======== MATERIAL FOR THE TASK

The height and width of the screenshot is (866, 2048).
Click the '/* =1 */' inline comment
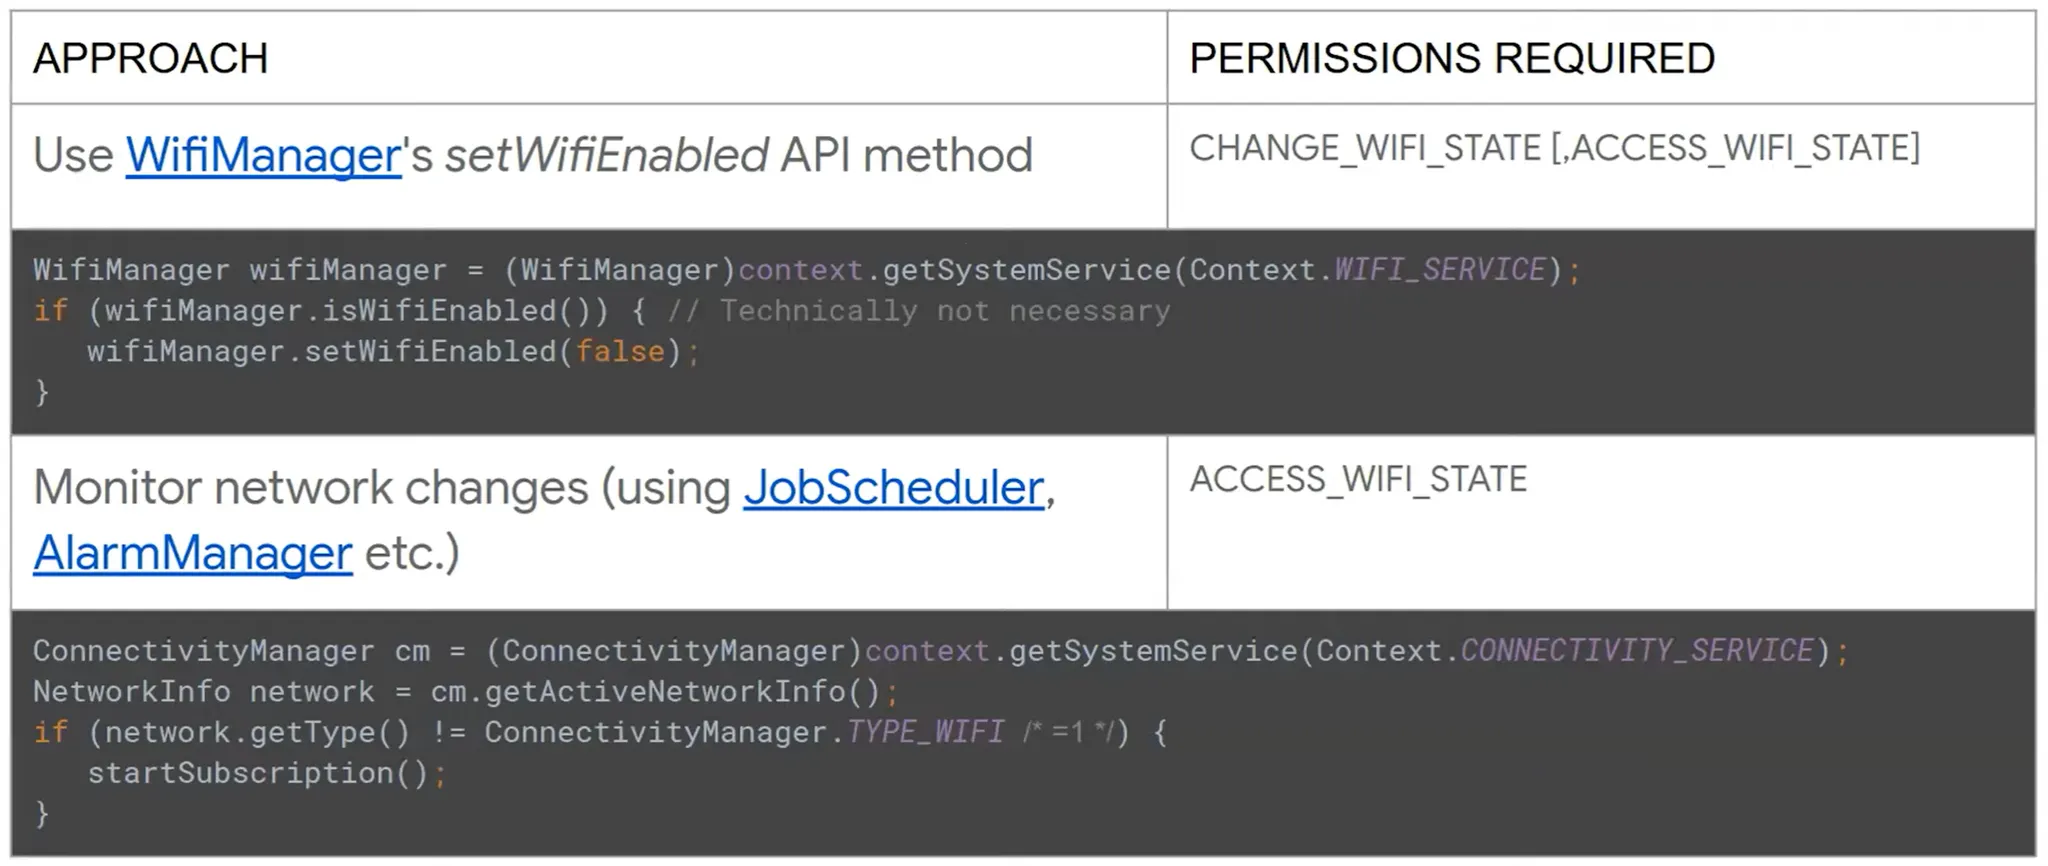(x=1068, y=733)
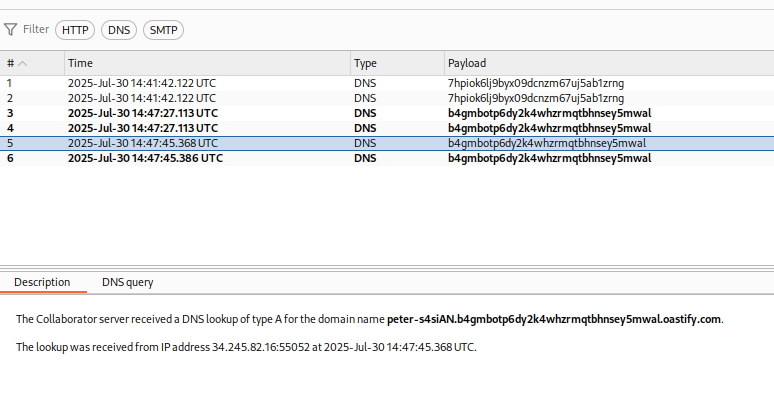Select interaction number 1 in the table
This screenshot has height=417, width=774.
10,83
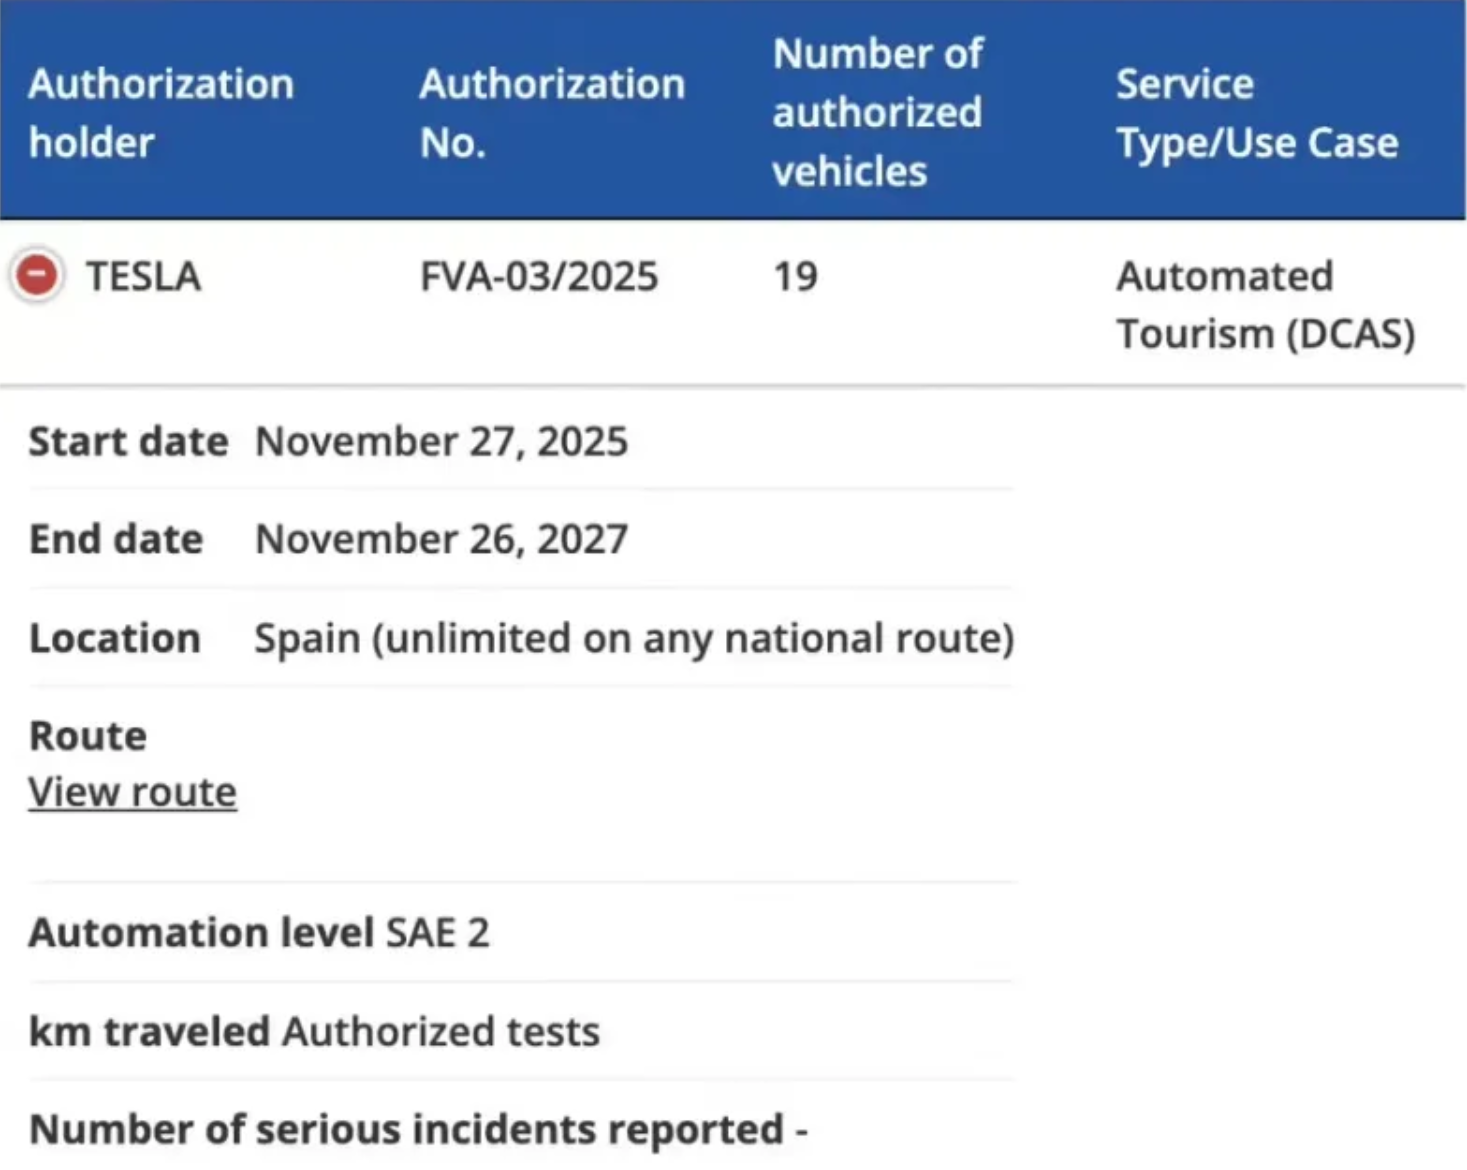Click the km traveled label
1467x1170 pixels.
click(x=149, y=1031)
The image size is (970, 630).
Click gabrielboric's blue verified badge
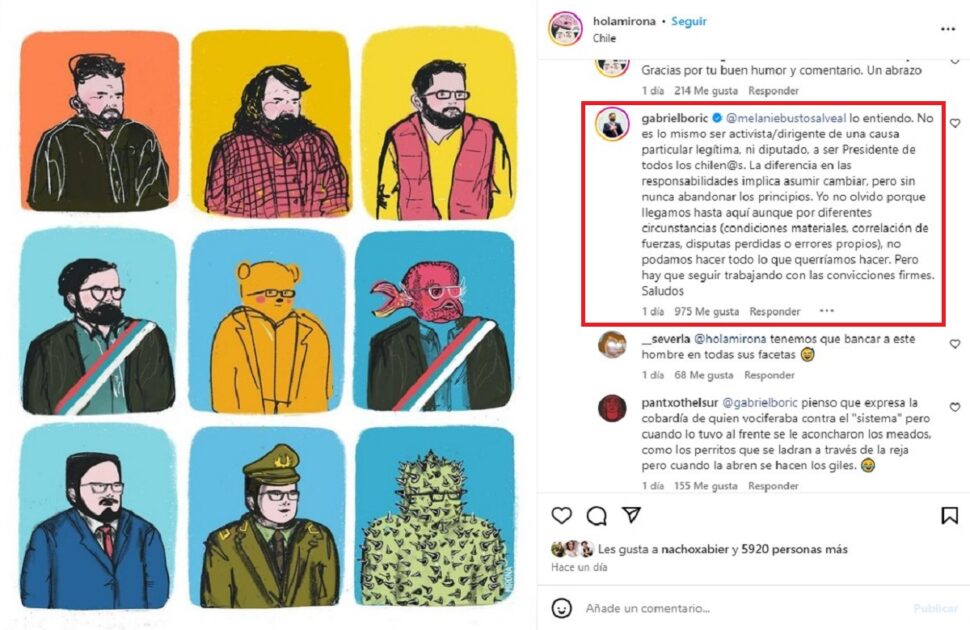(x=715, y=118)
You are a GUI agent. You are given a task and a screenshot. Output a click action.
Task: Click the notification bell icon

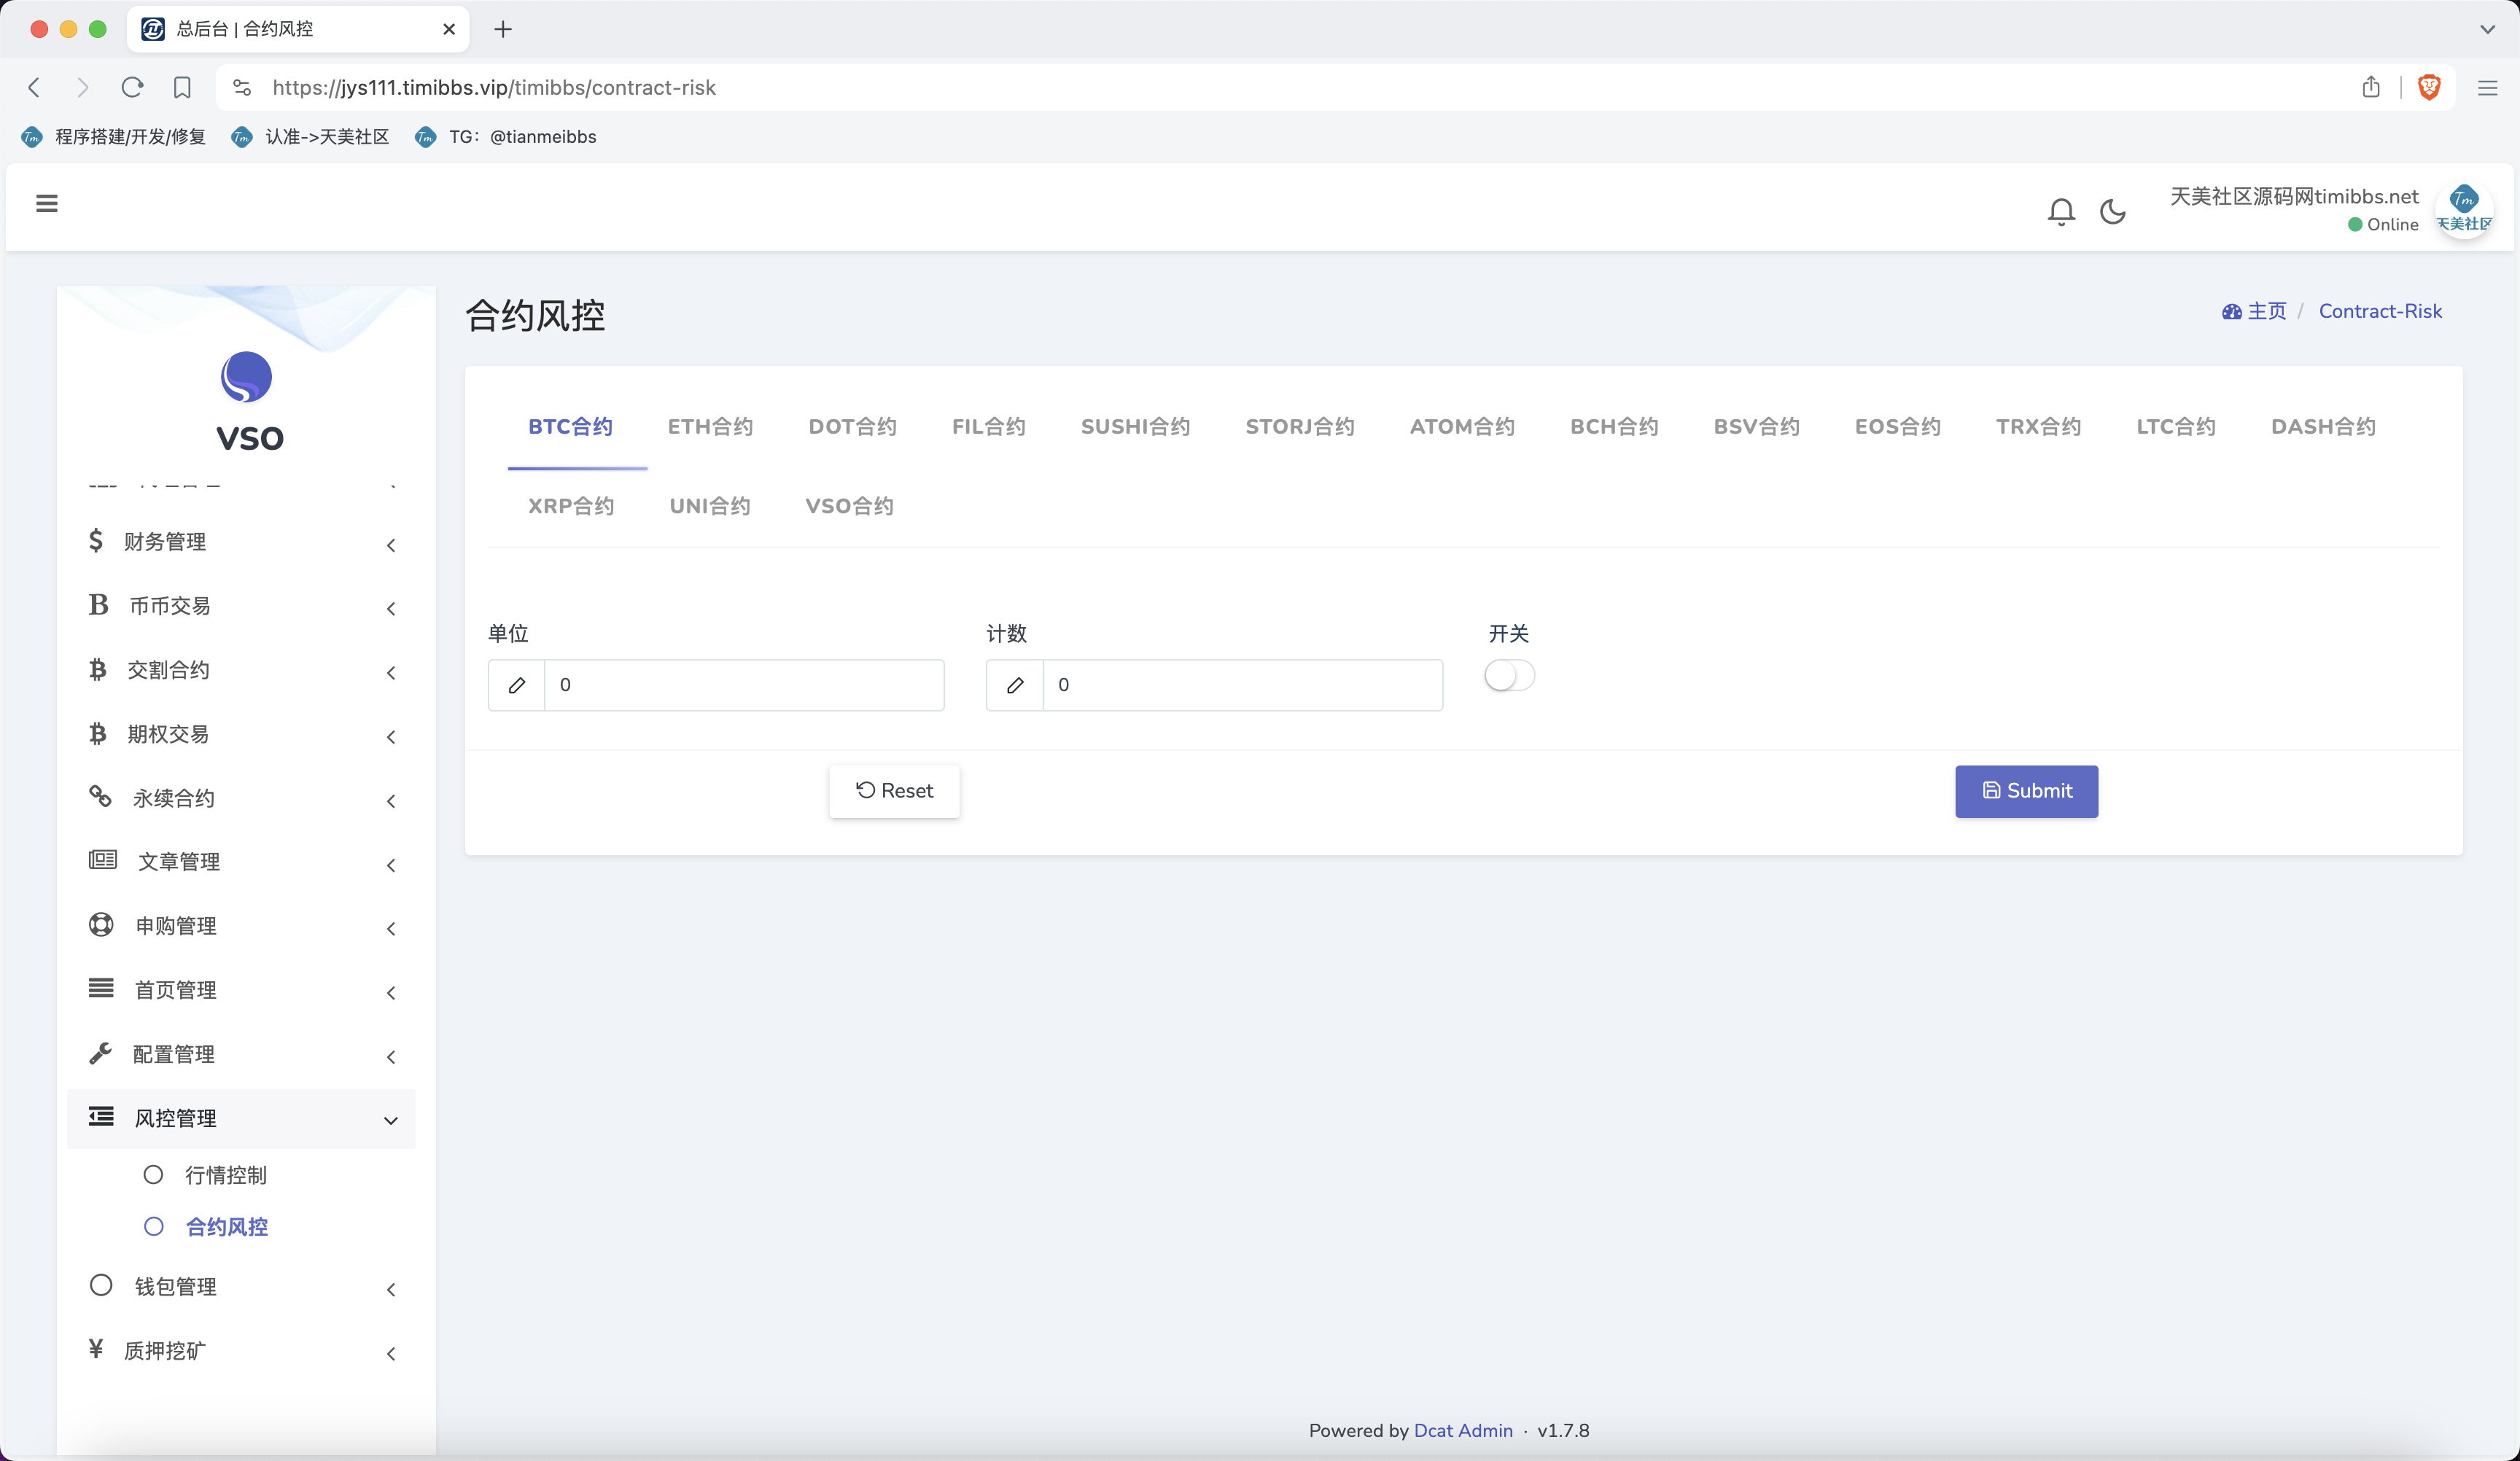(x=2061, y=211)
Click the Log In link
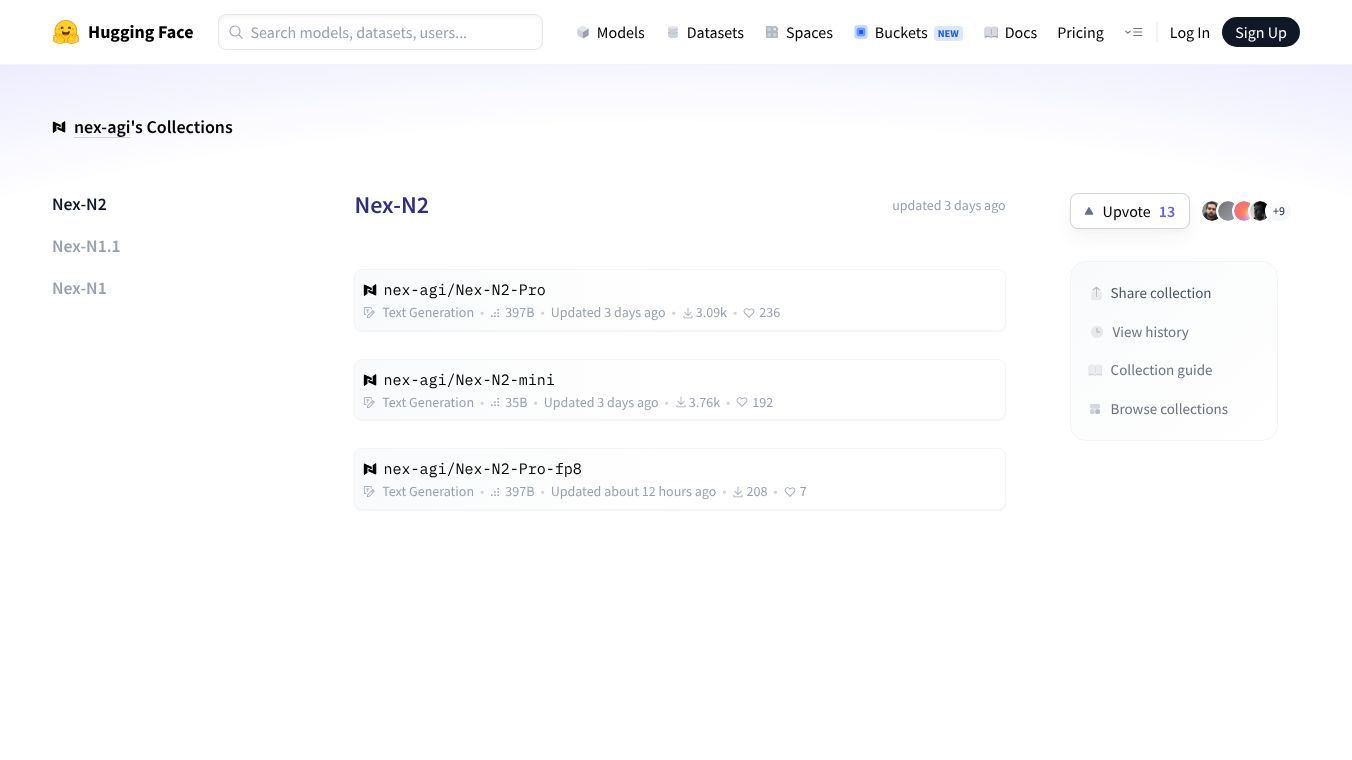 (x=1189, y=32)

================

WORK TO COMPLETE =>
In the rows starting at the first row and ending at the line that contains "click(x=149, y=1031)", swap "inline comment" for "code comment" and write those lines out again with nothing else changed. Leave the pictures out of your answer.

OUTPUT =>
The height and width of the screenshot is (866, 2048).
Click the '/* =1 */' code comment
(x=1068, y=733)
Select interaction number 1 in the table
This screenshot has height=417, width=774.
10,83
Click the km traveled label
1467x1170 pixels.
click(x=149, y=1031)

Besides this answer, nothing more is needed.